Ich nahm meinen Mann und unsere vierjährige Tochter mit zu Richards pompöser Geburtstagsfeier. Ich rechnete mit peinlichen Gesprächen und sündhaft teurem Wein. Niemals hätte ich gedacht, dass eine harmlose Bemerkung meiner Tochter den ganzen Abend zum Stillstand bringen würde.
Die Fahrt zu Richards Anwesen zog sich ungewöhnlich lange hin. Daniel saß neben mir auf dem Beifahrersitz, die Hände im Schoß verschränkt, und checkte alle paar Sekunden sein Handy, obwohl wir keine zehn Minuten mehr brauchten.
„Bitte pass heute Abend gut auf May auf“, sagte er zum dritten Mal in dieser Woche.
„Mach ich“, antwortete ich, ohne den Blick von der Straße zu nehmen.
„Heute Abend muss alles klappen, Claire. Wirklich alles.“
Ich sah ihn an. Sein Kiefer war angespannt. Er zupfte an seinem Hemdkragen, als würde er ihn würgen.
May schaukelte in ihrem Kindersitz hinter uns und sang leise ein Kinderlied. Sie war vier Jahre alt, unglaublich energiegeladen und konnte nicht flüstern, selbst wenn sie es wirklich versuchte. Die Woche zuvor hatte sie im Supermarkt vor allen anderen im Gang erzählt, der Mann vor uns hätte „ein riesiges Loch in der Hose“. Ich bewunderte ihre Ehrlichkeit. Gleichzeitig hatte ich aber auch panische Angst davor, was sie bei einem Treffen mit Daniels wichtigen Kollegen ausplaudern könnte.
„Es ist doch nur eine Geburtstagsfeier“, sagte ich und versuchte, beruhigend zu klingen.
„Es ist nicht nur das“, erwiderte Daniel leise. „Richard ist in letzter Zeit gestresst auf der Arbeit. Politische Probleme. Ich muss ihm zeigen, dass ich vertrauenswürdig bin. Loyal.“
Das Wort hing in der Luft.
Ich kannte diese Stimme. Es war derselbe Tonfall, den er vor Firmenessen, Wohltätigkeitsveranstaltungen und all den formellen Anlässen anschlug, bei denen von ihm erwartet wurde, höflich zu lächeln, bedacht zu sprechen und so zu tun, als wäre unser Leben perfekt.

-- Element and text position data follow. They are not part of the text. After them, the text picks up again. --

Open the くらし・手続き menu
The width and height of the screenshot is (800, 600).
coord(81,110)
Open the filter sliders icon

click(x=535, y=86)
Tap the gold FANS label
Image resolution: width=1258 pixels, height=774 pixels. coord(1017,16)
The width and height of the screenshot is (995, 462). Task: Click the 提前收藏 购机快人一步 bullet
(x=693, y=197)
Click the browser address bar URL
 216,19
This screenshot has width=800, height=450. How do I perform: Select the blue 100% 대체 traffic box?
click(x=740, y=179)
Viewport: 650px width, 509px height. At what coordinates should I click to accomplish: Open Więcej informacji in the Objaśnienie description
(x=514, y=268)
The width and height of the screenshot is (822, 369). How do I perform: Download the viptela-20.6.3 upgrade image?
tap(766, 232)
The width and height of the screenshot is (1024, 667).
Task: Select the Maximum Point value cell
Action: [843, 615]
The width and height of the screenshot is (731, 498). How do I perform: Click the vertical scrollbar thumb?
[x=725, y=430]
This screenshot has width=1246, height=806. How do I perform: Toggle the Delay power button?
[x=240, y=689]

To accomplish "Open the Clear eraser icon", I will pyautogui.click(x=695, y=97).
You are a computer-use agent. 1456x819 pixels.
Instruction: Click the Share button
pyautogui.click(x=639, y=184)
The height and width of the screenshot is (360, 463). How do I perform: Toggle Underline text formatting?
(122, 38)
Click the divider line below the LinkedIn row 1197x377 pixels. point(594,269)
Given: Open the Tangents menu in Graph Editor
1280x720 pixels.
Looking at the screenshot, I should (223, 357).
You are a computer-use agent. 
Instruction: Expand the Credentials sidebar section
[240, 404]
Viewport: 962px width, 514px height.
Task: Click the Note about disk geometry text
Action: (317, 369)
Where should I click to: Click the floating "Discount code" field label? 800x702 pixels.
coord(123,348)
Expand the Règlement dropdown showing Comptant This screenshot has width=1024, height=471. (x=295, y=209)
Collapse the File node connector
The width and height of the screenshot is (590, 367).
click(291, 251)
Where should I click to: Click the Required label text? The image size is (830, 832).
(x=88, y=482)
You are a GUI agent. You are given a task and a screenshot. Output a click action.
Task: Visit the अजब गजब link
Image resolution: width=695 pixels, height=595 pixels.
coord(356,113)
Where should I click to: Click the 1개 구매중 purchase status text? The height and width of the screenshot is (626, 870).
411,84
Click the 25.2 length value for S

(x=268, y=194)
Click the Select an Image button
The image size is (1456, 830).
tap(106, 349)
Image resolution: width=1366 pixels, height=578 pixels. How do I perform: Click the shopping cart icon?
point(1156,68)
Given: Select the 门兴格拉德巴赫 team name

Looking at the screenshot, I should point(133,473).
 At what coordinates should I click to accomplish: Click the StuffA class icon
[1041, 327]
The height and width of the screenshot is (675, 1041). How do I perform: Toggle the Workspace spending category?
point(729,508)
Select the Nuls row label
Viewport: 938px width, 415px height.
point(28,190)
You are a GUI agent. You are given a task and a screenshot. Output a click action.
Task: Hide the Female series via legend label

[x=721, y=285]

Daniel beschrieb es immer als unterstützend, aber in letzter Zeit klang es eher nach Anweisungen. Hier stehen bleiben. Jetzt lachen. Erwähnen Sie bloß nicht die Rechnungen. Sprich nicht davon, wie erschöpft du bist. Früher redete ich mir ein, dass Ehen Phasen durchlaufen und das hier nur eine schwierige Phase sei. Ich dachte, sobald die Arbeit wieder leichter zu bewältigen wäre, würde er wieder netter zu mir sein. Stattdessen war er immer verschlossener geworden, als hätte der Stress ihm jegliche Wärme geraubt.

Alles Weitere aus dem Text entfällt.